Aim
To examine the implantation potential of fragmented embryos that underwent morphokinetic evaluation in a time‐lapse incubator.
Methods
A retrospective study analyzing 4210 Day 5 embryos which were incubated in a time‐lapse incubator, between 2013 and 2019. Embryos with more than 5% fragmentation (379 embryos) were included in the study. Embryos selected using the general model and re‐examined by our in‐house model. Embryo fragmentation percentage was documented from the first cell‐division (start fragmentation) to its maximal percentage (final fragmentation), and the ratio between them (fragmentation worsening). Data were analyzed with relation to embryo development, embryos transfer or freezing, clinical pregnancy, and live birth rates.
Results
Embryo fragmentation and morphokinetics were found to be independent variables for clinical pregnancy achievements. A higher fragmentation worsening was noted among discarded embryos compared to transferred or frozen embryos (p < 0.0001).
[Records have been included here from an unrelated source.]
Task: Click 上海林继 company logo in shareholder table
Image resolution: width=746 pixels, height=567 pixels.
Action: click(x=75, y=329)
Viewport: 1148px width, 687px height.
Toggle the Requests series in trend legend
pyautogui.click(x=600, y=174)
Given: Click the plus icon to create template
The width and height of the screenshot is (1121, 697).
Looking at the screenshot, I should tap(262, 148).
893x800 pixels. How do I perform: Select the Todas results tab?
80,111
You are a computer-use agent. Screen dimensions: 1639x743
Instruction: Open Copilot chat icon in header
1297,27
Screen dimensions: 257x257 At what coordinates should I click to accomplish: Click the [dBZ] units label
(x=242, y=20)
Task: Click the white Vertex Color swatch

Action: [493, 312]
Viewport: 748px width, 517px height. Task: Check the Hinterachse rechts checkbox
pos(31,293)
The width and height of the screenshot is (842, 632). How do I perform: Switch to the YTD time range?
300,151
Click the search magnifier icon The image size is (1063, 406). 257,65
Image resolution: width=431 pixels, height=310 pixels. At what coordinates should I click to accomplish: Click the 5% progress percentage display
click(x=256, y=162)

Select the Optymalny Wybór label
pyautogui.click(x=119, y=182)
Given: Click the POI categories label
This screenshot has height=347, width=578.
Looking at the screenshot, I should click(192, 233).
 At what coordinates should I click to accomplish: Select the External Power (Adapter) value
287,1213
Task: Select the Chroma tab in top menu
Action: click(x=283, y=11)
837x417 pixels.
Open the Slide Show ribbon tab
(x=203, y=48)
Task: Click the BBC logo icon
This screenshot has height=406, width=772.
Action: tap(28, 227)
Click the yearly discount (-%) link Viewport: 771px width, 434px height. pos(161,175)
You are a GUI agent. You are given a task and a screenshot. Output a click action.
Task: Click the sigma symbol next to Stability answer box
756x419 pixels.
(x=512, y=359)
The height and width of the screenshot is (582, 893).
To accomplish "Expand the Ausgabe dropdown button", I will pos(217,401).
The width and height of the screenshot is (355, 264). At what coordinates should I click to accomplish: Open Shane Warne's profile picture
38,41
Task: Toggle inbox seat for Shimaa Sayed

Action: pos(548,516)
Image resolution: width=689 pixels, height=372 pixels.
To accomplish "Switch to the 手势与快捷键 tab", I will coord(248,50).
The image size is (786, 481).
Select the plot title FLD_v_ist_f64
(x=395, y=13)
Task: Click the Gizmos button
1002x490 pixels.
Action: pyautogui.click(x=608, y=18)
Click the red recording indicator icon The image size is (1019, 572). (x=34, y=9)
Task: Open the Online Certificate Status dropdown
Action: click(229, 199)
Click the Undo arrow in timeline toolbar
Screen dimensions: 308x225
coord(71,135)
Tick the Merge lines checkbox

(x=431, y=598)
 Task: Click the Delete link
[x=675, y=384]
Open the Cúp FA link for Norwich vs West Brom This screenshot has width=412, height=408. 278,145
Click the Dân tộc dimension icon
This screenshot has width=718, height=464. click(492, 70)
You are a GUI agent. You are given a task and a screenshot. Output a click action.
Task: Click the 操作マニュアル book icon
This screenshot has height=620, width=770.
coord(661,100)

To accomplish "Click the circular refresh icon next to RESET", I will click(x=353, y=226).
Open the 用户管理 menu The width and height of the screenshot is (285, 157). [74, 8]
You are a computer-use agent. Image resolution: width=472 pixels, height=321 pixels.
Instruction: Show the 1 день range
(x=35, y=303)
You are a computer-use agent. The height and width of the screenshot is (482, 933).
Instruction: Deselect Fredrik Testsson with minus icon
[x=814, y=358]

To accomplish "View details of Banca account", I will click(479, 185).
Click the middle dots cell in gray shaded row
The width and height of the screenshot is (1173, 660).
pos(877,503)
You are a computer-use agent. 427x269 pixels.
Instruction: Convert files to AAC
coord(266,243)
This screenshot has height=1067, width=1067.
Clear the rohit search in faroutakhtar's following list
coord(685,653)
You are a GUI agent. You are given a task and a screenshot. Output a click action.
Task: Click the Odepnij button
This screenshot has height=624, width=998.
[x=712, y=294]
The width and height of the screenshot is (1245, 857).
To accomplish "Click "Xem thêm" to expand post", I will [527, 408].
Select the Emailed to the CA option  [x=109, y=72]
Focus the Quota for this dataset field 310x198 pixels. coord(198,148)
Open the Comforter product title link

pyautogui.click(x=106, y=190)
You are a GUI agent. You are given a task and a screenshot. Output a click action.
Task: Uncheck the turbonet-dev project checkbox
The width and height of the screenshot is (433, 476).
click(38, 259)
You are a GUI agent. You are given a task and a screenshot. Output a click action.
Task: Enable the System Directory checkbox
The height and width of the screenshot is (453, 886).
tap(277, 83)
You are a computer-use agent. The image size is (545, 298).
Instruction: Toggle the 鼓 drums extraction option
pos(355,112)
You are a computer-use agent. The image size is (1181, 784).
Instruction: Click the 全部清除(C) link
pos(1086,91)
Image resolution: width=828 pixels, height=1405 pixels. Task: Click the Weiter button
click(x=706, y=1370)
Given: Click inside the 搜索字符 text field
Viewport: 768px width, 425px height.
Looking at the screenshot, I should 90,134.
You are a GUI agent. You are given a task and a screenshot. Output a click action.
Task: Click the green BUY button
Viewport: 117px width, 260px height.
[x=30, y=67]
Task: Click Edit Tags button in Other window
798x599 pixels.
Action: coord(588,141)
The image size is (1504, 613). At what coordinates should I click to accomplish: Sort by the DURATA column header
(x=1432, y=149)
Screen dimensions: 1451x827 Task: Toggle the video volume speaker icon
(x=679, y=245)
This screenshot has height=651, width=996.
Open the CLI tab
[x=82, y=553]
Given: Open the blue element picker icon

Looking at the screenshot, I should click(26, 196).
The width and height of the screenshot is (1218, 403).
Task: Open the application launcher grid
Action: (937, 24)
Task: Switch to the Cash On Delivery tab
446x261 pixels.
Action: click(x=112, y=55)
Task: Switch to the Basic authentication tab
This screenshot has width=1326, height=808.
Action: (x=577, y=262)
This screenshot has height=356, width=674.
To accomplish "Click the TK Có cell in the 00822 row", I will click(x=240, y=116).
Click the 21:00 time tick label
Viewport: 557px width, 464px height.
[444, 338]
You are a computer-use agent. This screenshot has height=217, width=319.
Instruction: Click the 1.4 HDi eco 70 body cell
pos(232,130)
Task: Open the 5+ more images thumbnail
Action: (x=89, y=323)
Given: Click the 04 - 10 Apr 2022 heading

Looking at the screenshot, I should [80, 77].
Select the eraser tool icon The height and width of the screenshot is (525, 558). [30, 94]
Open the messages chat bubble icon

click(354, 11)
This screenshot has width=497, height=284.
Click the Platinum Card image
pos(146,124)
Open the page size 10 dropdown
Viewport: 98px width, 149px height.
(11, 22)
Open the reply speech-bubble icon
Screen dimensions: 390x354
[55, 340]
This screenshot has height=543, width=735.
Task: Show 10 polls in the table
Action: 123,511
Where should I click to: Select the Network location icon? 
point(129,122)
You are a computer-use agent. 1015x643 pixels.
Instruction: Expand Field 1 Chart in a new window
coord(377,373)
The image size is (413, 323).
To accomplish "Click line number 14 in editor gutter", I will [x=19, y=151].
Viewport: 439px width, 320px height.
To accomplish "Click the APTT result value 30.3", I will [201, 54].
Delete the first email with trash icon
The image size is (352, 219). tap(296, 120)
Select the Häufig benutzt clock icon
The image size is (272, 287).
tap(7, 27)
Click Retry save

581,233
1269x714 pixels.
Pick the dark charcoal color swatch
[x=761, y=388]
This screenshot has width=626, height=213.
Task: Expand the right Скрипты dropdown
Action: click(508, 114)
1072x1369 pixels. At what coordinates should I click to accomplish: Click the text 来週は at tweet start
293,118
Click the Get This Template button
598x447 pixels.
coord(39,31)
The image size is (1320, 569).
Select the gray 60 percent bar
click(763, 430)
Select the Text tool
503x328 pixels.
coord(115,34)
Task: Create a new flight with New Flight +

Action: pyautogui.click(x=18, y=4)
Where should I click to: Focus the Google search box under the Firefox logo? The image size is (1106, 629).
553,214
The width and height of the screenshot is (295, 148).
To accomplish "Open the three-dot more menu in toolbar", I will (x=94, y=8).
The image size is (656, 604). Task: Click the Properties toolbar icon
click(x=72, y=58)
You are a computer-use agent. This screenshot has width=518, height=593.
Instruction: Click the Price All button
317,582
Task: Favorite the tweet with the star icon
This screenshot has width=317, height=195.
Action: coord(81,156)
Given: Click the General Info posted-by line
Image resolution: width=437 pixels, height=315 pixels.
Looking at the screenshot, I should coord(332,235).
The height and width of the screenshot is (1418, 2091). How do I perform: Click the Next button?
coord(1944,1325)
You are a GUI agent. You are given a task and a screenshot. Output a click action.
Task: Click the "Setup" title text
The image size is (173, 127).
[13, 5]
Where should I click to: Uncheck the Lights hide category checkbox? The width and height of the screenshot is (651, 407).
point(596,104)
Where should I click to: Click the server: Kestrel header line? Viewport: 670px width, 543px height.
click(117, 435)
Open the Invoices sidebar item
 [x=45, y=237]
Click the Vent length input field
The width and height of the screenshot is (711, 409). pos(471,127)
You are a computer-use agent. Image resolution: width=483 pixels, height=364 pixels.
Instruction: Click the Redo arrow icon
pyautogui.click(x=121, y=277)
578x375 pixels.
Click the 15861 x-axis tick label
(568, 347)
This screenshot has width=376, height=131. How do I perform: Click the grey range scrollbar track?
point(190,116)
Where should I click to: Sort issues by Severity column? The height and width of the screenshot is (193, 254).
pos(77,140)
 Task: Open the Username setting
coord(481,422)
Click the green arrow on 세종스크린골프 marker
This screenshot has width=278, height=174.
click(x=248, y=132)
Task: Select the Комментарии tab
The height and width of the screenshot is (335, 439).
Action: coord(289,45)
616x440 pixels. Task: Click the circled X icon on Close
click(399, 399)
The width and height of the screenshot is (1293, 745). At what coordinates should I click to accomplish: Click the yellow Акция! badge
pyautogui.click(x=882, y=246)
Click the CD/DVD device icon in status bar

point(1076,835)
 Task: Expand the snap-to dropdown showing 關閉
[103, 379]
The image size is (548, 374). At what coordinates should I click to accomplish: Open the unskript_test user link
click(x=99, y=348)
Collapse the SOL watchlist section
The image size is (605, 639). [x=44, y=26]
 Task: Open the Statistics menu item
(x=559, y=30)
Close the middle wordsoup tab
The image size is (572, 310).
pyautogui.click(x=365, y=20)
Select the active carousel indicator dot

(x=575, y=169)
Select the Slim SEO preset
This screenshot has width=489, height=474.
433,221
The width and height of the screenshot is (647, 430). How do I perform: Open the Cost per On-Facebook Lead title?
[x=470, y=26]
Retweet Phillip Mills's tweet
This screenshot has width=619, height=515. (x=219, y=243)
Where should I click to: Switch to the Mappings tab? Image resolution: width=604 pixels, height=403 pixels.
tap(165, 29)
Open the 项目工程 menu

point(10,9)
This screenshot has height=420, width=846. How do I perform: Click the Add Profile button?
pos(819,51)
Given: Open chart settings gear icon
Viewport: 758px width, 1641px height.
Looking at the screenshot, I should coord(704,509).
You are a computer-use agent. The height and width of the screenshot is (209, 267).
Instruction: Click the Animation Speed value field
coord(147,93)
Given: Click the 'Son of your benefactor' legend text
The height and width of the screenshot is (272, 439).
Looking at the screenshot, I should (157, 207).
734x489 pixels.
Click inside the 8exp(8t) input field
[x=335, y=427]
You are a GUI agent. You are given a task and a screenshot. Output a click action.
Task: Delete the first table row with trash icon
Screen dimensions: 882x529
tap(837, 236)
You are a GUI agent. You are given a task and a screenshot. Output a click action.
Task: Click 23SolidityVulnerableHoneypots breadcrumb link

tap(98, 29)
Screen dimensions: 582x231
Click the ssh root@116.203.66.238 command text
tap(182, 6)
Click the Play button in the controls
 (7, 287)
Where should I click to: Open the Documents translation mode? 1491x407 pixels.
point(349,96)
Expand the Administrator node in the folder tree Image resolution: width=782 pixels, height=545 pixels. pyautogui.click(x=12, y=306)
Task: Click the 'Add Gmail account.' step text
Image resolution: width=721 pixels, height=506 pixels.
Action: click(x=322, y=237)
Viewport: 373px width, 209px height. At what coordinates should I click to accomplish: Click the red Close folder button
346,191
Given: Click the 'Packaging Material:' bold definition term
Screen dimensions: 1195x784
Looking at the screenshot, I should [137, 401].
Advanced maternal age had a significant negative effect on fragmentation (p < 0.001). Missed abortion rates were similar in fragmented embryos that implanted compared with the overall population. Live birth rates were comparable among embryos which were selected for transfer or freezing by their morphokinetics and had different severity of fragmentation.
Conclusion
Our study shows that fragmented embryos have a potential to implant and therefore should be selected for transfer. Laboratories which do not use time‐lapse incubators for embryo selection, should consider transferring fragmented embryos, since they have an acceptable chance for live birth. Calculation of fragmentation worsening may enhance our ability to predict embryo development. Further research with analysis of more fragmented embryo maybe beneficial. This study was approved by the local ethics committee No. 0010‐19 CMC on April 18th, 2019.